08 janeiro, 2007

A Mania do Moderno

Se deixamos de lado qualquer mentalidade imediatista (no sentido nada pejorativo do termo), noções de 'atualidade' e 'modernidade' perdem boa parte de seu significado, graças, em boa medida, ao uso desregrado que se faz dos termos. Dizer que uma obra de ficção é 'moderna' ou 'atual' já quase equivale a dizer que ela é 'boa'. Ensaístas e resenhistas fazem das tripas coração para encontrar um argumento que lhes permita coroar a obra sob análise com o famigerado 'moderno'. Maquiavel é moderno. Shakespeare é moderno. Racine é moderno. Bernard Shaw é moderno. Brecht é moderno. Alguém seria capaz do prodígio de indicar um dramaturgo que, sendo excelente à sua maneira, consiga escapar do rótulo 'moderno' (isto é, minimamente atual) na sua acepção mais ampla? Isso parece ser impossível porque a acepção de 'moderno', hoje, é tão ampla quanto se queira.

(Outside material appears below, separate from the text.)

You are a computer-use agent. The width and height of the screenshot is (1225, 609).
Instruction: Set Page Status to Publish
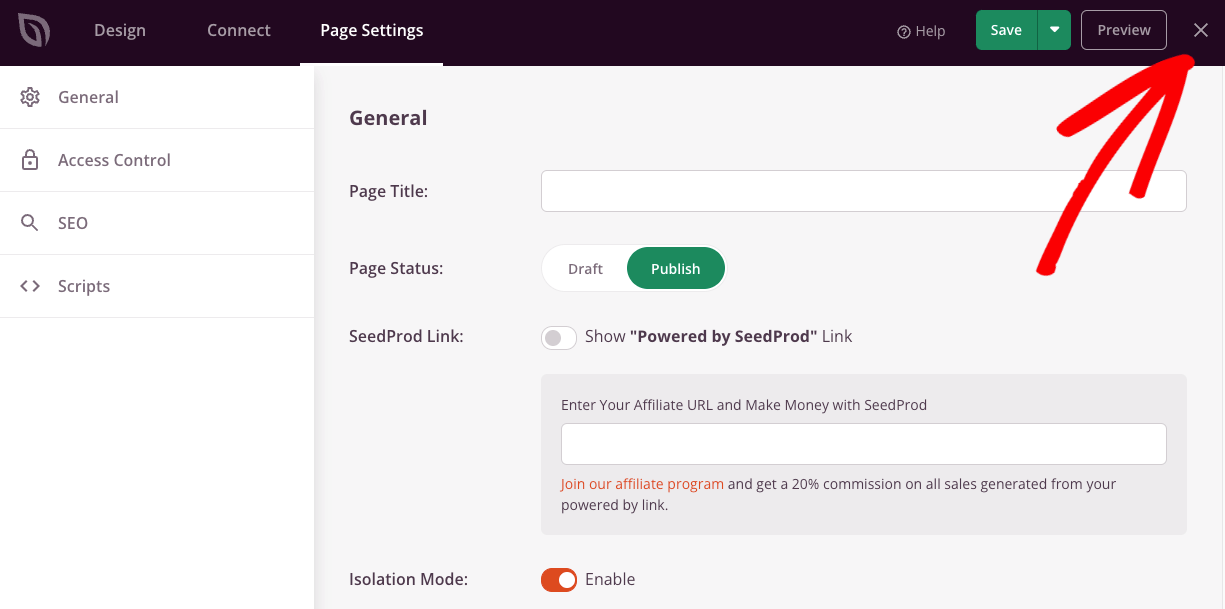[x=675, y=268]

Certamente esses autores (e quaisquer outros dignos de nota) são modernos no sentido de que têm sempre algo pertinente a nos dizer; conselhos e impressões e julgamentos que, por mais estranhos que nos pareçam, ainda preservam um tom em comum com nossas próprias convicções. Se seus motivos nos fossem completamente ininteligíveis, simplesmente não os leríamos: jogaríamos a obra de Shakespeare no lixo e equipararíamos Otelo a um cão raivoso, indigno de qualquer simpatia. Mas entender isso como modernidade é esvaziar a palavra de seu significado.

Mais que o óbito de uma palavra, essa mania parece representar um fascínio nosso por tudo que se propõe a ser modernoso: lemos em livros didáticos que esse autor se desfez das 'amarras do passado' e que aquele outro se livrou das 'correntes da convenção' como se as tais amarras e convenções fossem necessariamente contrárias à natureza humana. A liberalidade que hoje nos entusiasma será, no seu devido tempo, também desafiada por radicais que não raro defendem valores que, para os radicais da geração passada, eram considerados reacionários. All's well that changes well.